### Page text
----------------

Let $T_1$ and $T_2$ be two such random isometries. Now, starting with $p_0=(0,0,0)$, I formed the sequence of points $p_1 = T_1(p_0)$, $p_2 = T_2(p_1)$, $p_3 = T_1(p_2)$, $p_4 = T_2(p_3)$, and so on, altering the two isometries one after the other, so $$p_{2i} = T_2 \cdot T_1 \cdot T_2 \cdot T_1 \cdot T_2 \cdot \ldots \cdot T_1 ( p_0 ) \;.$$ Because the isometries are random, and include a random translation, I expected the $p_i$ to wander off to infinity, and indeed this is common:
         Triangles
Above, the red segments connect $p_i$ to $p_{i+1}$. Essentially these look like two spirals of points forming an unbounded V.

However, (very) roughly 40% of the time, instead spirograph-like bounded rings are formed (or at least: apparently bounded, apparently rings):
     Rings
So far inspecting the transformations numerically has not led me to an understanding of this phenomenon. If anyone sees intuitively why this process might lead to essentially two qualitatively different shapes, I'd appreciate an explanation. A specific question is:

Is there a positive probability that $|p_i|$ remains bounded as $i \to \infty$?

----------------

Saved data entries
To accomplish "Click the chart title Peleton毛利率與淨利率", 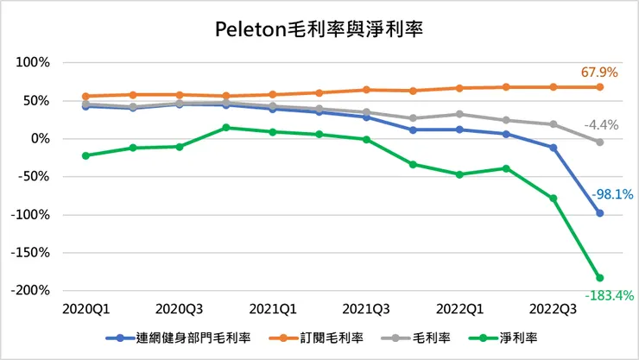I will [x=319, y=28].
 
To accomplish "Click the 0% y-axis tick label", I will [x=41, y=139].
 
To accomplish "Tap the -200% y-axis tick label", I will [x=31, y=291].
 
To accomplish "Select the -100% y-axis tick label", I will [x=31, y=215].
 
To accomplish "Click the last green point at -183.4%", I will [x=599, y=278].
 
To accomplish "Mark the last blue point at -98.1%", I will [x=599, y=213].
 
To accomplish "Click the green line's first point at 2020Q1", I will [x=85, y=155].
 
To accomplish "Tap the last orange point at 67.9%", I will [x=599, y=86].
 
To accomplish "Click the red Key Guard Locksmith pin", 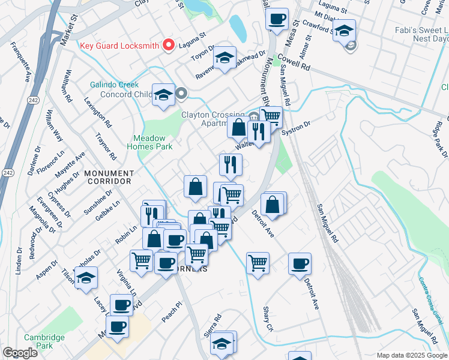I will click(x=169, y=46).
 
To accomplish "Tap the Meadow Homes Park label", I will click(x=153, y=142).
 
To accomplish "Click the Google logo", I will click(x=20, y=353).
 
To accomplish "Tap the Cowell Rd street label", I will click(x=297, y=64).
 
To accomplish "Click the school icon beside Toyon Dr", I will click(x=224, y=58).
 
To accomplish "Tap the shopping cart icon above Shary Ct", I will click(x=258, y=262).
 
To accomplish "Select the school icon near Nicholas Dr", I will click(x=86, y=278).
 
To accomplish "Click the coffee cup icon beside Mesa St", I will click(x=277, y=19).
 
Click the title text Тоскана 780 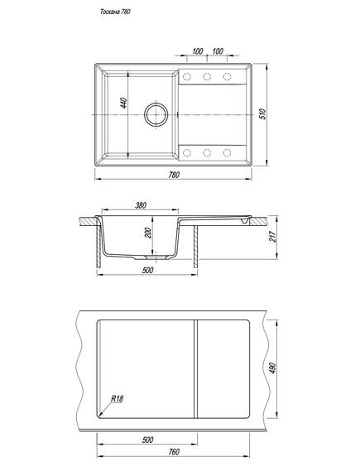click(115, 12)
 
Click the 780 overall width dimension click(174, 175)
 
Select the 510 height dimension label click(262, 114)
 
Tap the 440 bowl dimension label click(124, 103)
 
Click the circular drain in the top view click(156, 115)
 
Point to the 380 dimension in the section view click(141, 205)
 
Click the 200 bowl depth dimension click(149, 233)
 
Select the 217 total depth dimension click(273, 237)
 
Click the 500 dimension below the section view click(147, 271)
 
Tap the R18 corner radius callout click(117, 399)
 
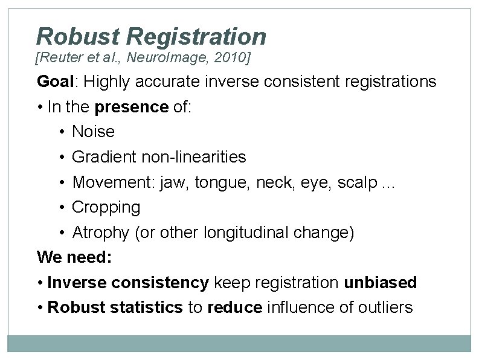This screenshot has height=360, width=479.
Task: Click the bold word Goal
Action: tap(56, 82)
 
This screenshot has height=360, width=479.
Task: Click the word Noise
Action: tap(93, 132)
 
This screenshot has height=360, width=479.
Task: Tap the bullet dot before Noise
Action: tap(63, 132)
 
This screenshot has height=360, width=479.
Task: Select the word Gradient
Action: tap(103, 157)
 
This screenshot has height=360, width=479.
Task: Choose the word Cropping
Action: tap(106, 208)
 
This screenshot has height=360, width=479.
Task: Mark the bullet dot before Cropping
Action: tap(63, 208)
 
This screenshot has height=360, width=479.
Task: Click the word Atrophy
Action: tap(101, 233)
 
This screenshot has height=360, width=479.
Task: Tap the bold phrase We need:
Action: tap(74, 257)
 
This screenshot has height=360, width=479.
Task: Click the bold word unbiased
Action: tap(381, 283)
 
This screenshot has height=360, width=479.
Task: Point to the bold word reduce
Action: tap(235, 307)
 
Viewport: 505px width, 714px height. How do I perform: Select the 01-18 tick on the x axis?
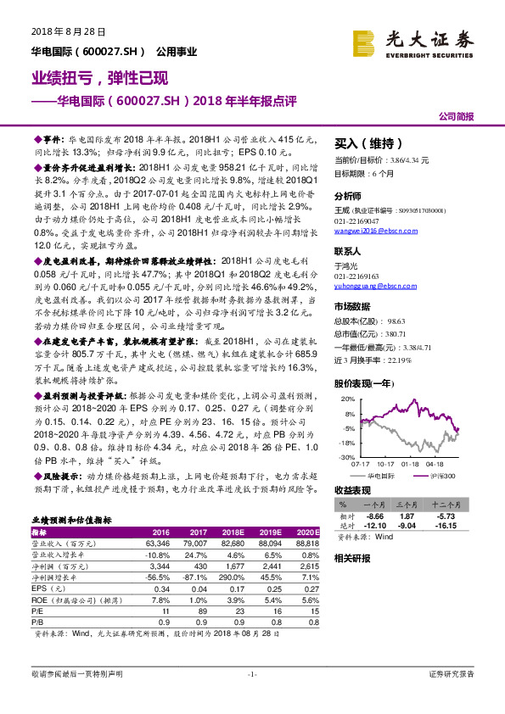(x=410, y=465)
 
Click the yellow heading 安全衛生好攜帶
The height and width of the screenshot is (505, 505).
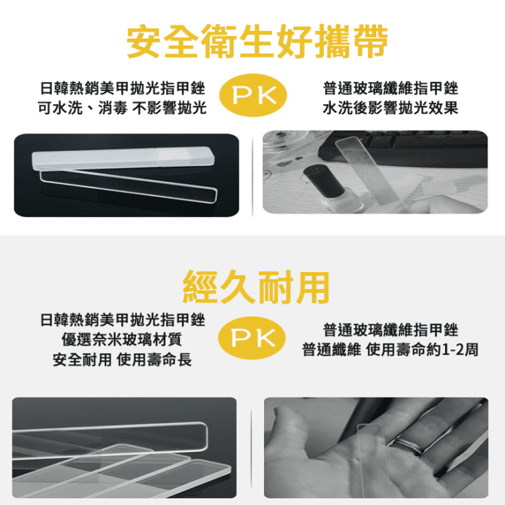[x=257, y=43]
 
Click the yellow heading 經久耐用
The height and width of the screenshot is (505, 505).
[x=256, y=287]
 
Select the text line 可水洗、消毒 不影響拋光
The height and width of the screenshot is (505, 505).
[x=122, y=109]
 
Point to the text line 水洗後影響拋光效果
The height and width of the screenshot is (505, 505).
[x=390, y=109]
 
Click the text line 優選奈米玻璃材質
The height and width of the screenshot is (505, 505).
[x=122, y=340]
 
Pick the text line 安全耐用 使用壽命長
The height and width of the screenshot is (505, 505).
[x=122, y=360]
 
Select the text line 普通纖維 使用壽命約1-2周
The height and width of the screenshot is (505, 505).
[x=390, y=349]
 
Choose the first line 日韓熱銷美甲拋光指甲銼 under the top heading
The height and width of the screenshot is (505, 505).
[x=122, y=89]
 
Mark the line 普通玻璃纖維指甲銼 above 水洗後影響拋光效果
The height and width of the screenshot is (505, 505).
[x=390, y=89]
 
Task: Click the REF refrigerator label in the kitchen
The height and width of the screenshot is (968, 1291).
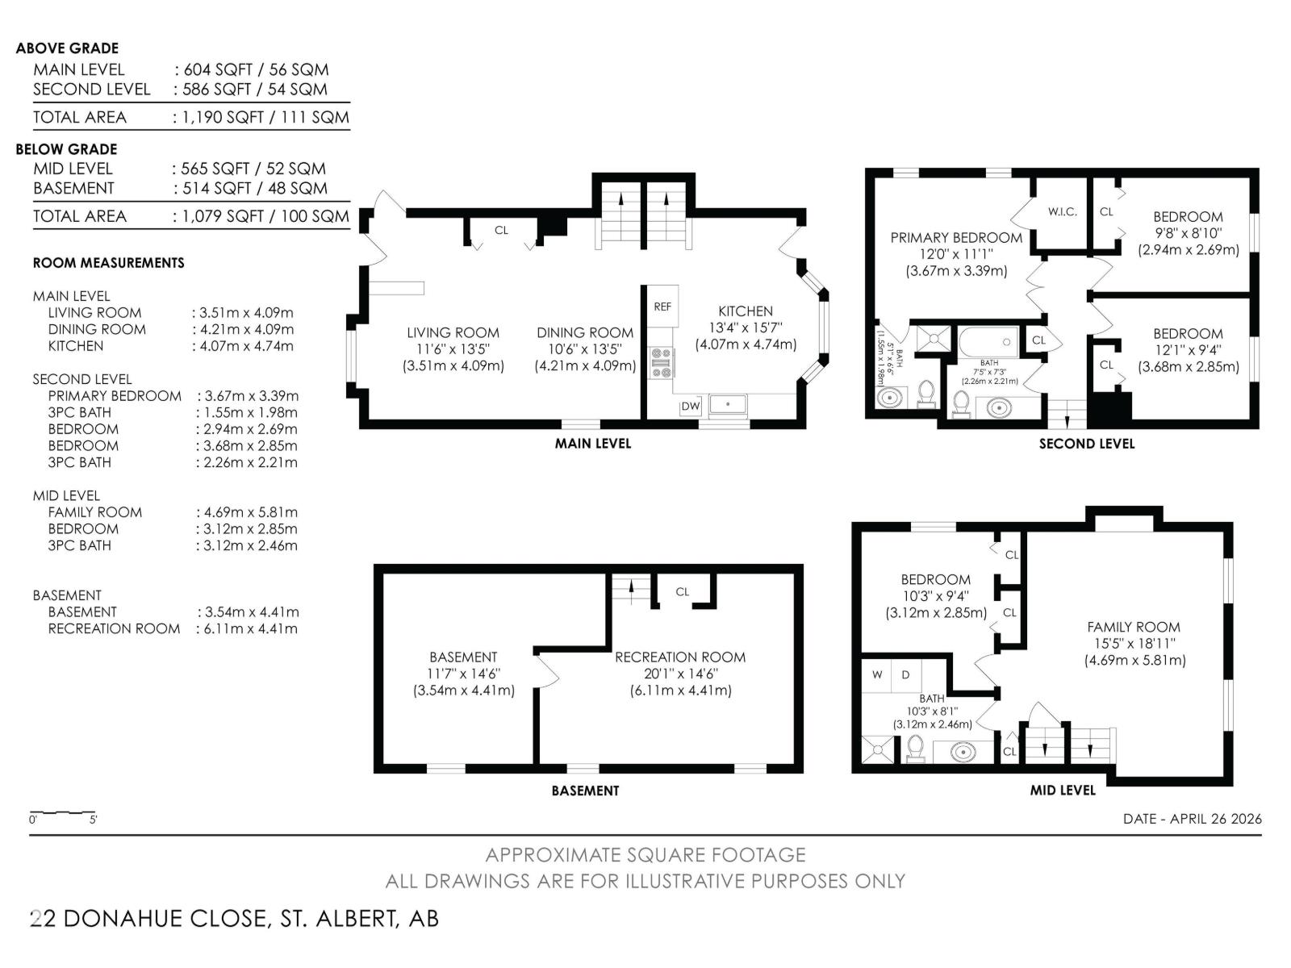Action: (x=662, y=307)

----------------

### Problems to solve
#1 In the post on random isometries, about how often do bounded rings form instead of points wandering off to infinity?
#2 Reproduce the post on random isometries from "However, (very) roughly" to "as $i \to \infty$?".

### Set of answers
#1 Very roughly 40% of the time.

#2
However, (very) roughly 40% of the time, instead spirograph-like bounded rings are formed (or at least: apparently bounded, apparently rings):
     Rings
So far inspecting the transformations numerically has not led me to an understanding of this phenomenon. If anyone sees intuitively why this process might lead to essentially two qualitatively different shapes, I'd appreciate an explanation. A specific question is:

Is there a positive probability that $|p_i|$ remains bounded as $i \to \infty$?